Bluff
by James Guthrie
I was twenty feet from my bedroom when the fridge stopped buzzing.
In my panic, I recalled a video I’d seen of a visually impaired fellow who could navigate by making clicking noises at things, like a bat. To demonstrate, he stood in front of a bush. He clicked at it, with his tongue.
“It’s a bush,” he said.
I clicked a couple times, I’m embarrassed to say. All I heard was tongue.
Turning the lights on was out of the question. Scratched cornea, they said. Faulty contacts had done it. Even the dimmest light felt like a knife.
I was about to hazard a step into the noiseless, darkened room, when I had a troubling thought.
One time, when we were kids, my brother and I played Blind Man’s Bluff.

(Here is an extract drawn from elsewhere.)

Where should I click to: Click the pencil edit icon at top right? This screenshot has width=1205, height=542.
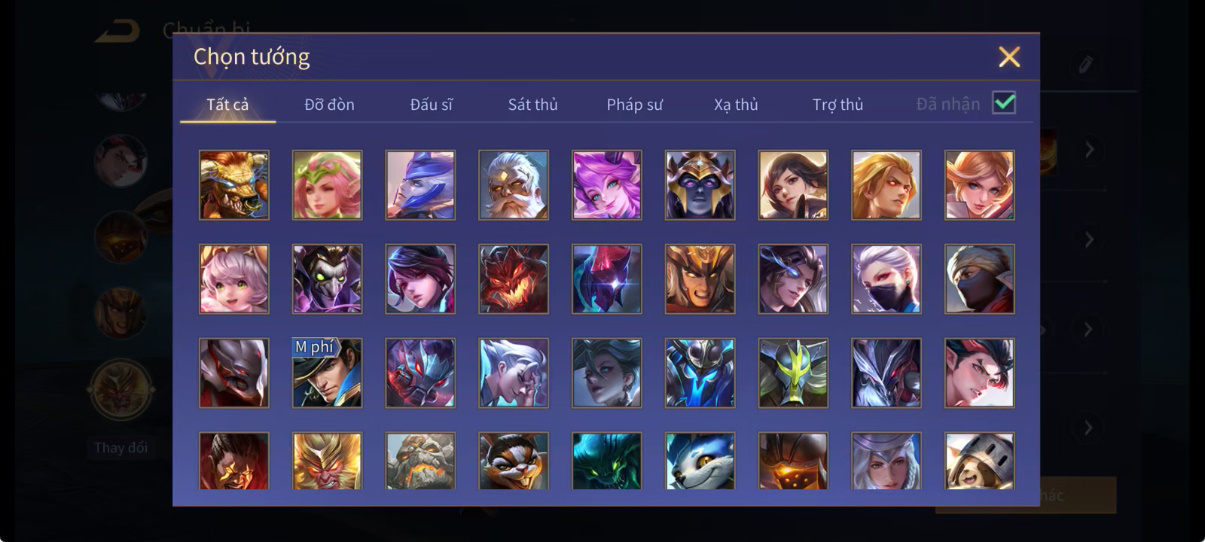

There happened to be, on this occasion, a large hole dug in the backyard. I made my brother swear he wouldn’t run me into the hole. He didn’t. He ran me into the side wall of the garage. Then I rolled into the hole.
As a peace offering, he taught me a gentler game. You lie flat on your back with your eyes closed, your arms straight in front of you. As slowly as possible, bring your arms down to your sides. If done properly, your brain will misinterpret the distance your arms have travelled. For a second it will think the floor has vanished. Depending on your personality, you are either floating, or you are falling.
The troubling thought was of that feeling when you miss a step on the stairs, that feeling when you’re just about to fall asleep and suddenly you’re falling down an everlastingly deep hole. Because when the floor vanished, I never once floated. I always fell.